4. Direct them to another channel
Twitter is just one weapon in your support arsenal, and it’s not always going to be the best way to deal with customers. Sure, you could always answer your customer’s question in-depth with a series of 10 back-to-back tweets, but that’s not a great customer experience. If things are going to get really technical, really personal (like with credit card information), or really emotional, consider moving the conversation offline or onto another channel. Conversing with an angry customer in a public forum like Twitter only increases the chances of negative tweets being seen.

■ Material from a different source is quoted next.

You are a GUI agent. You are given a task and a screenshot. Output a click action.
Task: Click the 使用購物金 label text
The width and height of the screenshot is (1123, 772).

The best way to do this is to integrate channels so customers don’t have to start their conversation all over again (which they don’t really like). Using a platform that monitors traditional support channels like voice and email, as well as alternative channels like social and text messaging, is the best way to go. This way, agents can maintain the context of the conversation and deliver more personalized support instead of starting things all over again.
At OneReach, we recommend offering customers the option to text to transfer out of a public space. If they need to exchange personal information or are getting frustrated on social media, text messaging is an ideal option. And since texting and tweeting are so similar (character constraints, mobile devices, etc.), customers have an option that doesn’t require them to make a dramatic channel change. Your support team can ask customers to text a toll-free number and then text their Twitter handle, which customer service agents can refer to in order to respond to specific questions. With 86% of Twitter users on mobile and 23 billion texts being exchanged each day (compared to 500 million tweets), SMS is a great complement to Twitter customer service.

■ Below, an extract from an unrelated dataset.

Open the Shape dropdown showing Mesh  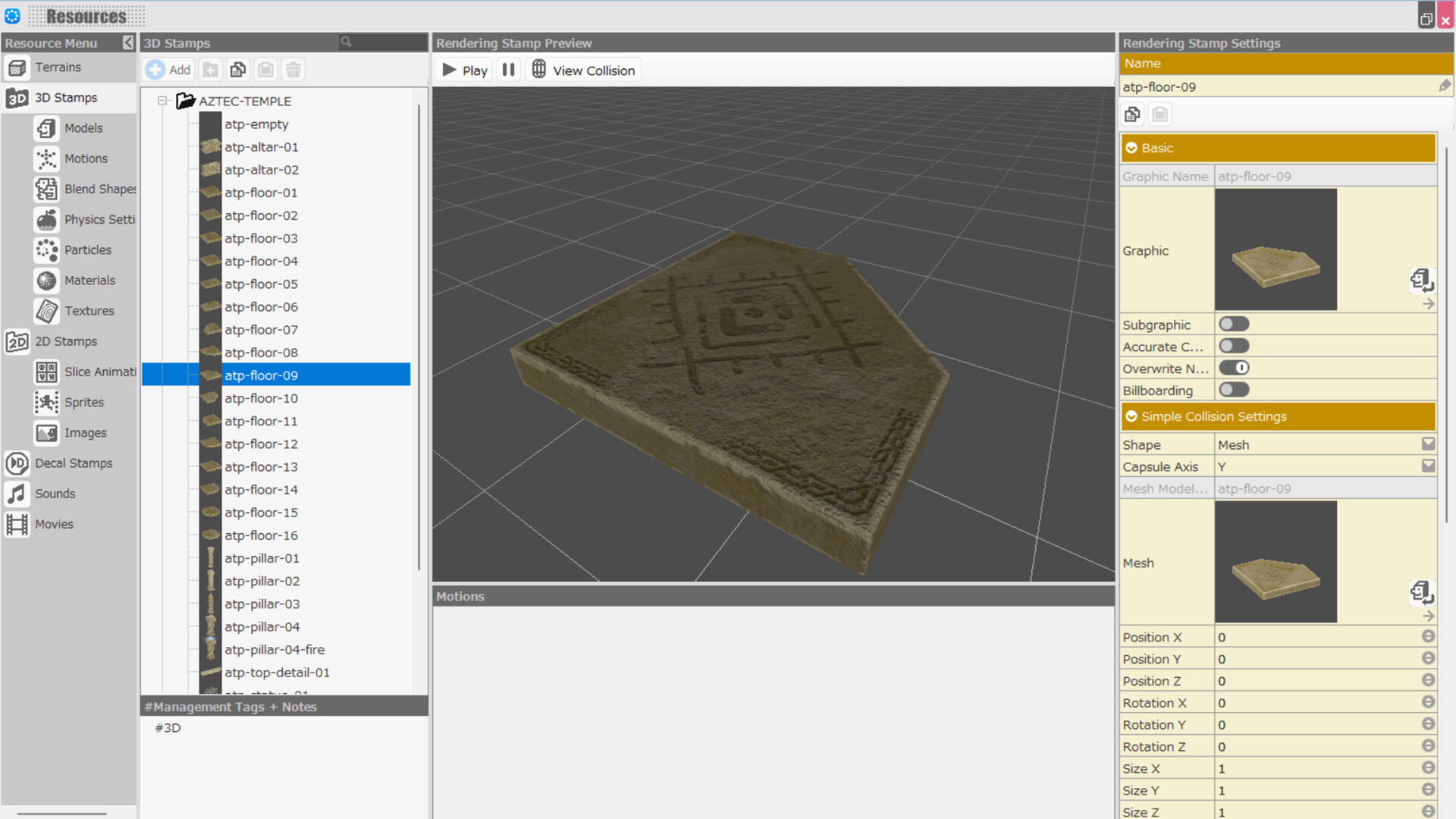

More often than not, people will tweet about bad service experiences, but social customer service is a chance for your brand to really shine. A recent study found that when a company responded to a customer complaint, nearly half of customers were pleased, and 22% posted a positive comment afterwards. If your company provides great customer service on Twitter, potential customers will take note and think better of your company.
Do that enough times and you’ll be providing customer service that will make people take notice (and in a positive way).